[[ Input material open ]]

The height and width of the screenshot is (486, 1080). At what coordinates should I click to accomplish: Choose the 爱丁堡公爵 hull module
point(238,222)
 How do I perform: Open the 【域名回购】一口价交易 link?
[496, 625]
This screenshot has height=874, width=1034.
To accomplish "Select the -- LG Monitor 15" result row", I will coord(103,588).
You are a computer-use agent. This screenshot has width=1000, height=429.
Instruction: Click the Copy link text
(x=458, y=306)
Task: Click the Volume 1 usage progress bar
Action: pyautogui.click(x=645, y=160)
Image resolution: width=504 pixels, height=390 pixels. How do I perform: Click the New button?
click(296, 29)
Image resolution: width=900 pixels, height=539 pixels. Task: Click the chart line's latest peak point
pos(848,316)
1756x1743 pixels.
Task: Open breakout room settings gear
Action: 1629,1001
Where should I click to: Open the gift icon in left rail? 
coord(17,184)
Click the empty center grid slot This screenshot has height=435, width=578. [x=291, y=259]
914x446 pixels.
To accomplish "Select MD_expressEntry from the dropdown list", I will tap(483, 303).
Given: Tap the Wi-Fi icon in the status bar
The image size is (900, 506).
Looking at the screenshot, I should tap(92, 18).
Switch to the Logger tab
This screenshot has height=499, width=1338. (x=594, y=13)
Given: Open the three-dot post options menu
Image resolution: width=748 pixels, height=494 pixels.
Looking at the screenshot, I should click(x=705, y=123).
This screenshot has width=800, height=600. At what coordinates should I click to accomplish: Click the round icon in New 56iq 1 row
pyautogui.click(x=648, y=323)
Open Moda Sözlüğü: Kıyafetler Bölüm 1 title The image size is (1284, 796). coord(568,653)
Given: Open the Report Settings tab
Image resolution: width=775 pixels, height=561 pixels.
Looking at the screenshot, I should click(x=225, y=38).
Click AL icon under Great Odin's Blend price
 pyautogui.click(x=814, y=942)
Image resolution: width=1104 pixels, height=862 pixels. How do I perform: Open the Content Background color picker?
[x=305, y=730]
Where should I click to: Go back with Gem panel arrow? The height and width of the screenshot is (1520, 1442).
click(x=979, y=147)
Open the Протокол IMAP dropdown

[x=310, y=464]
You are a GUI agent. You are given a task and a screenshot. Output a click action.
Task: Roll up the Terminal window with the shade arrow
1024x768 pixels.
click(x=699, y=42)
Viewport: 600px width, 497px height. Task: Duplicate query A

[[ Input material closed ]]

What to do
Exactly reproduce the entries in their entirety.

Answer box
The height and width of the screenshot is (486, 1080). At what coordinates should I click to accomplish: Choose the 爱丁堡公爵 hull module
point(238,222)
 How do I perform: Open the 【域名回购】一口价交易 link?
[496, 625]
This screenshot has height=874, width=1034.
To accomplish "Select the -- LG Monitor 15" result row", I will coord(103,588).
You are a computer-use agent. This screenshot has width=1000, height=429.
Instruction: Click the Copy link text
(x=458, y=306)
Task: Click the Volume 1 usage progress bar
Action: pyautogui.click(x=645, y=160)
Image resolution: width=504 pixels, height=390 pixels. How do I perform: Click the New button?
click(296, 29)
Image resolution: width=900 pixels, height=539 pixels. Task: Click the chart line's latest peak point
pos(848,316)
1756x1743 pixels.
Task: Open breakout room settings gear
Action: 1629,1001
Where should I click to: Open the gift icon in left rail? 
coord(17,184)
Click the empty center grid slot This screenshot has height=435, width=578. [x=291, y=259]
914x446 pixels.
To accomplish "Select MD_expressEntry from the dropdown list", I will tap(483, 303).
Given: Tap the Wi-Fi icon in the status bar
The image size is (900, 506).
Looking at the screenshot, I should tap(92, 18).
Switch to the Logger tab
This screenshot has height=499, width=1338. (x=594, y=13)
Given: Open the three-dot post options menu
Image resolution: width=748 pixels, height=494 pixels.
Looking at the screenshot, I should click(x=705, y=123).
This screenshot has width=800, height=600. At what coordinates should I click to accomplish: Click the round icon in New 56iq 1 row
pyautogui.click(x=648, y=323)
Open Moda Sözlüğü: Kıyafetler Bölüm 1 title The image size is (1284, 796). coord(568,653)
Given: Open the Report Settings tab
Image resolution: width=775 pixels, height=561 pixels.
Looking at the screenshot, I should click(x=225, y=38).
Click AL icon under Great Odin's Blend price
 pyautogui.click(x=814, y=942)
Image resolution: width=1104 pixels, height=862 pixels. How do I perform: Open the Content Background color picker?
[x=305, y=730]
Where should I click to: Go back with Gem panel arrow? The height and width of the screenshot is (1520, 1442).
click(x=979, y=147)
Open the Протокол IMAP dropdown

[x=310, y=464]
You are a GUI agent. You are given a task and a screenshot. Output a click action.
Task: Roll up the Terminal window with the shade arrow
1024x768 pixels.
click(x=699, y=42)
Viewport: 600px width, 497px height. Task: Duplicate query A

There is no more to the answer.